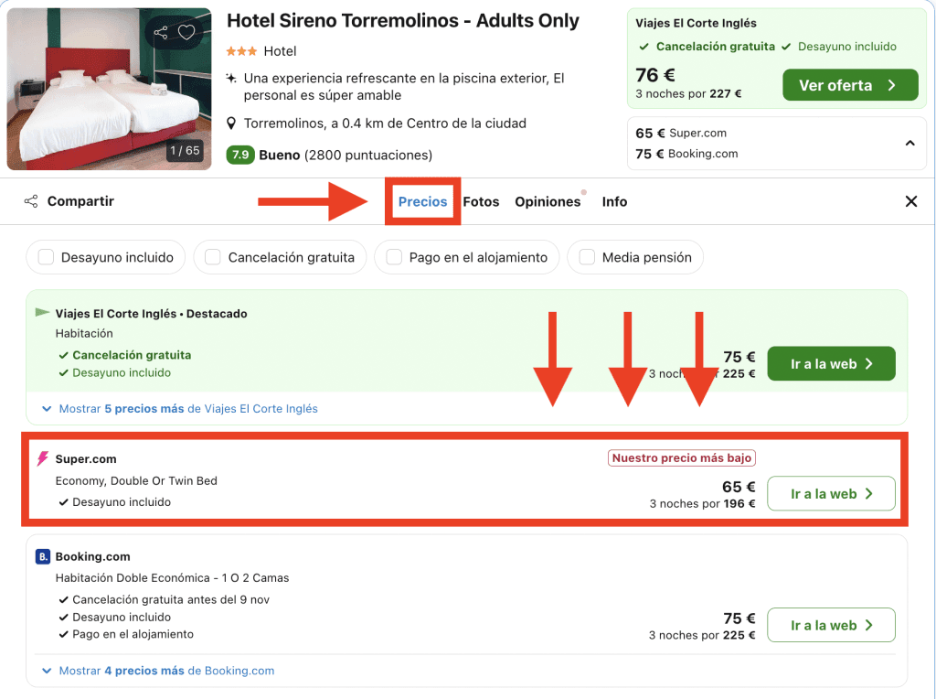The image size is (936, 699).
Task: Click the Compartir share icon
Action: 31,201
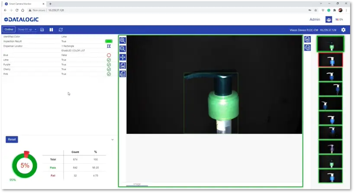Toggle the Pink color check mark
The image size is (354, 193).
point(109,74)
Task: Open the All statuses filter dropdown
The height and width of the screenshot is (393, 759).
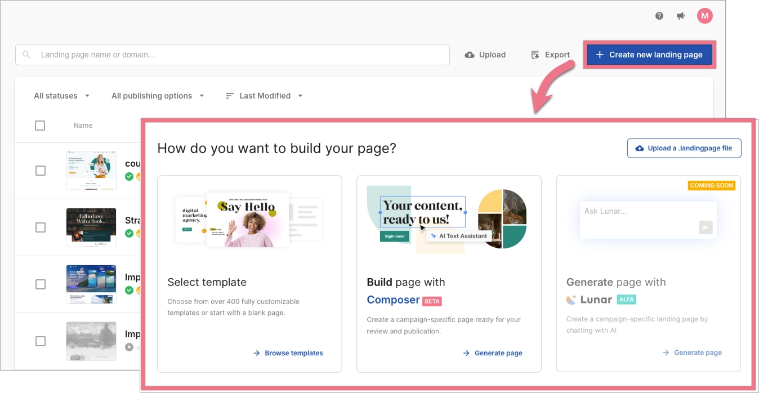Action: (61, 96)
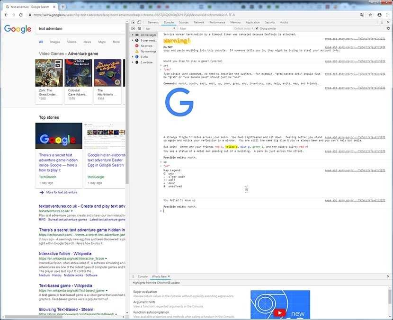Clear the console with the clear icon

click(x=140, y=28)
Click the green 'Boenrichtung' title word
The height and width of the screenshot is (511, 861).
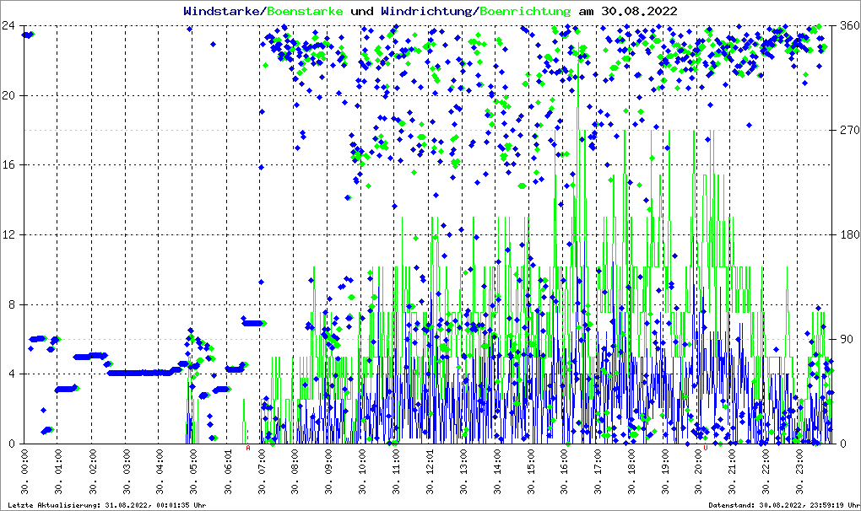(525, 11)
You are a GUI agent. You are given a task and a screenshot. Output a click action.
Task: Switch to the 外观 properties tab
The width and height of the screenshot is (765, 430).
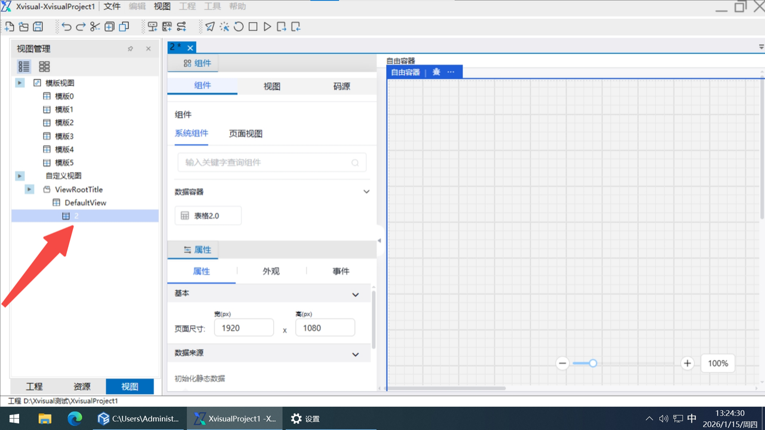pyautogui.click(x=271, y=271)
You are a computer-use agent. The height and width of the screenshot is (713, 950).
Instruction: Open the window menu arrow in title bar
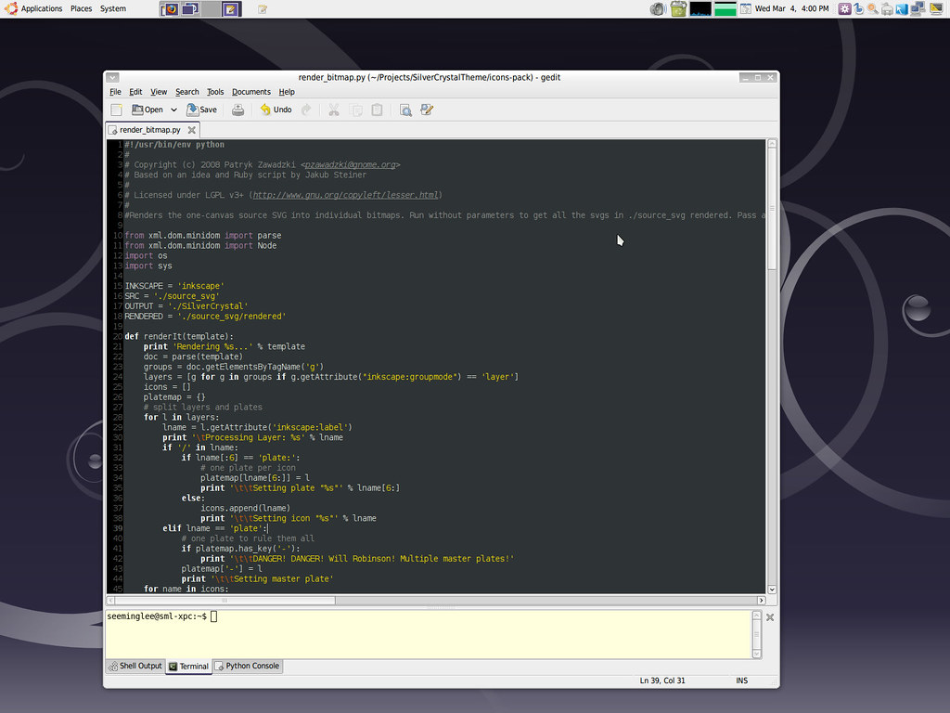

■ ■ ■ ■ ■ ■ ■

Exercise description - Each line of the data that holds "Open" should be reported.

Written answer -
Task: Open the All statuses filter dropdown
Instruction: Open the window menu arrow in title bar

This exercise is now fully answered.